In dem betrachteten Unternehmen der Elektronikbranche wurden vier Standard SCM Modelle und die jeweiligen Rahmenbedingungen der Anwendung definiert und kostenmäßig bewertet. Für Abweichungen vom Standard Supply Chain Modell wurden Zuschläge und Abschläge für alle Kosten ermittelt.

Ausgangspunkt des Vorgehens bildete die Zuordnung der Produkte zu den definierten Standard Supply-Chain-Management Modellen im Ist-Zustand. In einem Folgeschritt wurden je Produkt Möglichkeiten zur Abwicklung über alternative SCM Modelle untersucht. Über eine Deltabetrachtung zwischen derzeitigem und alternativem SCM Modell konnten bei dem Elektronikhersteller Potentialein Höhe von 8% der betrachteten Kosten ermittelt werden.
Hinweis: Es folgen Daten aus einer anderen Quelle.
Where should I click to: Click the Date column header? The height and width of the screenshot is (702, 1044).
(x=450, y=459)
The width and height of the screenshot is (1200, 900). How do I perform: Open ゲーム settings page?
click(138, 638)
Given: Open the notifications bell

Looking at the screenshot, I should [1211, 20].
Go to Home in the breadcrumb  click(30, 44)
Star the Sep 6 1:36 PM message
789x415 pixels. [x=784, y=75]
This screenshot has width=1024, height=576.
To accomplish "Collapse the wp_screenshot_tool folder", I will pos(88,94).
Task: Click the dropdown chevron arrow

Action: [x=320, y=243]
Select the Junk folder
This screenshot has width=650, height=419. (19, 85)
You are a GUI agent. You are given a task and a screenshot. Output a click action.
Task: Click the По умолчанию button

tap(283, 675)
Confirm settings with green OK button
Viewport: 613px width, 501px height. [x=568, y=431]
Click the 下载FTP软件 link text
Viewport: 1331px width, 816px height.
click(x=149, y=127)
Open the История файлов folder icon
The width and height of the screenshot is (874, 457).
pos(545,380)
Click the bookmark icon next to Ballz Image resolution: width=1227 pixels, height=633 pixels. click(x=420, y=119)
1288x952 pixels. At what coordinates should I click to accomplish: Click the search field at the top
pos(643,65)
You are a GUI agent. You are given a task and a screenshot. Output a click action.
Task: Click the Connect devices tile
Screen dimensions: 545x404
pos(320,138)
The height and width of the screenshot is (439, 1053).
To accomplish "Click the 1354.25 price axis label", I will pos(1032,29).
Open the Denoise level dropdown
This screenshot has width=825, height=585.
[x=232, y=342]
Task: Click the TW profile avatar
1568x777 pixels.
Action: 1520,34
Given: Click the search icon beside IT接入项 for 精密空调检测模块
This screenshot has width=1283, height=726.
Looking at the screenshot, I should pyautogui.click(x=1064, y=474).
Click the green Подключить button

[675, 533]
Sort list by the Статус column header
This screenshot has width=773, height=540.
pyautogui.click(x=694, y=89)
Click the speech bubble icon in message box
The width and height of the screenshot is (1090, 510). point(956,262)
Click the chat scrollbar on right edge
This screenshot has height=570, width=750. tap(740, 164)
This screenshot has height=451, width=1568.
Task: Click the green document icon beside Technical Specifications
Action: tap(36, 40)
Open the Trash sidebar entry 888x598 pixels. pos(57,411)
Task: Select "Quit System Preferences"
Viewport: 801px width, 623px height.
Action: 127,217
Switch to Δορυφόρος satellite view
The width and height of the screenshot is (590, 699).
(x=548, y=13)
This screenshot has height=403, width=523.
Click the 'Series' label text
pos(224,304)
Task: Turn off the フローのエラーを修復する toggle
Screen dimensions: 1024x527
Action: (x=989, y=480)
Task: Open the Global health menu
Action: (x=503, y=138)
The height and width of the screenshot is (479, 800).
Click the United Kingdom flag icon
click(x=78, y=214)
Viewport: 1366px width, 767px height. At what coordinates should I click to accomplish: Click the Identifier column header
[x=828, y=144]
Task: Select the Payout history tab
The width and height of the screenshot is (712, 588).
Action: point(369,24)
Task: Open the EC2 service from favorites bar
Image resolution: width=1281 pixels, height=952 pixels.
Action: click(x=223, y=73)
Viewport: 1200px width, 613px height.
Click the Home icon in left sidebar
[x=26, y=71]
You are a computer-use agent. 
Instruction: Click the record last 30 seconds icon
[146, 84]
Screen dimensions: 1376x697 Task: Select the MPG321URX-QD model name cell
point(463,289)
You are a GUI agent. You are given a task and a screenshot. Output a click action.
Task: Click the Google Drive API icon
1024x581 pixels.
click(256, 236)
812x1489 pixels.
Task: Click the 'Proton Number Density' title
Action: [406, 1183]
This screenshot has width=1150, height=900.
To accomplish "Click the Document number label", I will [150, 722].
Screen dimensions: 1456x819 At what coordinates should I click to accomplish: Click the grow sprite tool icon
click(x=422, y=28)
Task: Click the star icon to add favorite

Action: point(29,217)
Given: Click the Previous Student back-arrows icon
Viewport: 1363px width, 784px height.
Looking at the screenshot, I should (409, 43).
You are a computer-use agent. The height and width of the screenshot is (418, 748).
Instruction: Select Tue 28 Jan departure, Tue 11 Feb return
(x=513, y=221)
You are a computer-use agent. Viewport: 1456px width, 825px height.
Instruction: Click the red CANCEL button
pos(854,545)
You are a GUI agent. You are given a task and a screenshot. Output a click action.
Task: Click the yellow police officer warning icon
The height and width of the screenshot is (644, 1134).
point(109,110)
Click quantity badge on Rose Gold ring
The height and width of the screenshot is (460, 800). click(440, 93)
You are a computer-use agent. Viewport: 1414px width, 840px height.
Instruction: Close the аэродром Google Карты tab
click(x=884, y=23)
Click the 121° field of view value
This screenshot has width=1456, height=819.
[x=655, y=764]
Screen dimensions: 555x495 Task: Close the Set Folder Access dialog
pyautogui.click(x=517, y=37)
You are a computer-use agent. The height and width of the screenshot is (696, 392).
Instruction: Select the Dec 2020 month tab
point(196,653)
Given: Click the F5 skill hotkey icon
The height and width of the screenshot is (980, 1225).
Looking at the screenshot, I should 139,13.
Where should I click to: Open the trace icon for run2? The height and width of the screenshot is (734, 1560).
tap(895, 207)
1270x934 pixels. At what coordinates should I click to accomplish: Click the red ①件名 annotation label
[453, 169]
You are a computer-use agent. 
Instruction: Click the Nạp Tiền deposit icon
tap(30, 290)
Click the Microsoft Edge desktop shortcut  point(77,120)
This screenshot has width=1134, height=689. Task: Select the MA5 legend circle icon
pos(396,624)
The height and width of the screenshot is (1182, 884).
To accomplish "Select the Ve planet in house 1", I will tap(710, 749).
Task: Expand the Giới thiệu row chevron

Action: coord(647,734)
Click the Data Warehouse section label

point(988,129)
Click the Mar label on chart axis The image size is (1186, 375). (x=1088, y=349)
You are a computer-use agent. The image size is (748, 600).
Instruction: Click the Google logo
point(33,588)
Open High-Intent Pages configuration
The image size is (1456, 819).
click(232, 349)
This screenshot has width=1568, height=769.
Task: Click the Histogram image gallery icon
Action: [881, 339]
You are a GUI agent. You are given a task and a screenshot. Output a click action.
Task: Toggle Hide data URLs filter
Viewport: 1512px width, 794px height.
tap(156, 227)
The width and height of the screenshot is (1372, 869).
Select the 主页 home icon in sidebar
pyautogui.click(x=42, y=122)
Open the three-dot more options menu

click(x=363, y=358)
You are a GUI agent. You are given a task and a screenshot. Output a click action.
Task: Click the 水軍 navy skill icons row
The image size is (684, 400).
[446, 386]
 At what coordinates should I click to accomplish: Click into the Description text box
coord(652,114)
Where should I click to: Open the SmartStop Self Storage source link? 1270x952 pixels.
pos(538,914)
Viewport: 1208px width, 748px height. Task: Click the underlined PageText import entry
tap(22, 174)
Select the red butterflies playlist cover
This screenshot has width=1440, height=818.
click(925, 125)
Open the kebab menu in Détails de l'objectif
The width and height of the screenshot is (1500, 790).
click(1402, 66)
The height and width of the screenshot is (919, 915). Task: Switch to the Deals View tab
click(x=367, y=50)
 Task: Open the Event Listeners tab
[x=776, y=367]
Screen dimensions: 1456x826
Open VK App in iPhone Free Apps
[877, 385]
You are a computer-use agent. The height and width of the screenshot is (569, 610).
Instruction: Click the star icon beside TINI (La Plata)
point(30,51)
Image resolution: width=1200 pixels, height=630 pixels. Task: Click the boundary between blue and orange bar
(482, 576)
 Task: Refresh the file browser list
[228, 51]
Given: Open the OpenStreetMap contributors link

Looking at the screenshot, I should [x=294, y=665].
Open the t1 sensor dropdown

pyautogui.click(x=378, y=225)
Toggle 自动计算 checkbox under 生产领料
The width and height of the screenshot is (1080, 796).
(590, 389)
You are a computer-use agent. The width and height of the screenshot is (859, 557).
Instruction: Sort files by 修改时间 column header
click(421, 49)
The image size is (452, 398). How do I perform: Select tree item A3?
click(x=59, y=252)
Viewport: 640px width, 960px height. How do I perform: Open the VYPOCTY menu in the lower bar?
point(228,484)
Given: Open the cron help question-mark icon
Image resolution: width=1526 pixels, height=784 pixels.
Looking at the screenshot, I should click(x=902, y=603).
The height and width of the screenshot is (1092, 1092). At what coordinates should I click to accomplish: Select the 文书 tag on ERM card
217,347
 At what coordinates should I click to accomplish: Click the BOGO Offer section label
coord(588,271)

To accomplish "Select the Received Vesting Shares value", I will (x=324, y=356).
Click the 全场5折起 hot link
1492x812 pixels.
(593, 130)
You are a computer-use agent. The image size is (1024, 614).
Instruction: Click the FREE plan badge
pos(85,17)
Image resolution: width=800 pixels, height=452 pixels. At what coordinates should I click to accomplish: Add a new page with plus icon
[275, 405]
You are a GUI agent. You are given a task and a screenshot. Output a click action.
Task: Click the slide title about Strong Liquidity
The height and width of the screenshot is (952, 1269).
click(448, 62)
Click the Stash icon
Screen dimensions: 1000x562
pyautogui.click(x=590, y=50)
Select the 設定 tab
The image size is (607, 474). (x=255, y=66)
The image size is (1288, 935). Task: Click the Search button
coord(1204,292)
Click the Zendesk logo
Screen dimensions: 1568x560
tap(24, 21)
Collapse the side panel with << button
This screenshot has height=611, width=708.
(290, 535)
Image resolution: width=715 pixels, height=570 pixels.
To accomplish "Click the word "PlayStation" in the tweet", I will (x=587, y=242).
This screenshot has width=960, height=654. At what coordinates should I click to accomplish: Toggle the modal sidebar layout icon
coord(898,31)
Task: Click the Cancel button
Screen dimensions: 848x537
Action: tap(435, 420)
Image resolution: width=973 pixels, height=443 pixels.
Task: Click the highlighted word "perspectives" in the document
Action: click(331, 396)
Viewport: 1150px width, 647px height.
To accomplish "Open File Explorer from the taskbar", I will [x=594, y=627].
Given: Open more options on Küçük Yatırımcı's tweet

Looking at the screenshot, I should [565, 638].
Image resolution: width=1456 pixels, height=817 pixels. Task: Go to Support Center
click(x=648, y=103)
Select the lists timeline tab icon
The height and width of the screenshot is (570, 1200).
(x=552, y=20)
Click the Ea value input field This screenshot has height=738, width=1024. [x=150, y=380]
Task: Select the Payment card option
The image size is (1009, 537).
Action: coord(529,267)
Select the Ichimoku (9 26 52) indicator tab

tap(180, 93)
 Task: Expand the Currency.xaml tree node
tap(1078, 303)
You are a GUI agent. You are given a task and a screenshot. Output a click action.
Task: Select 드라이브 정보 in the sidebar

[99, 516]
Zusätzliche Potentiale in Höhe von 4% ergaben sich durch eine Leistungsanpassung des bisherigen „Supply Chain Pflichtenhefts".

Neben den Kosteneffekten können durch die größere Kostentransparenz zukünftige strategische Entscheidungen mit höherer Evidenz getroffen werden. Der Kunde partizipiert über günstigere Preise an den reduzierten Supply Chain Kosten.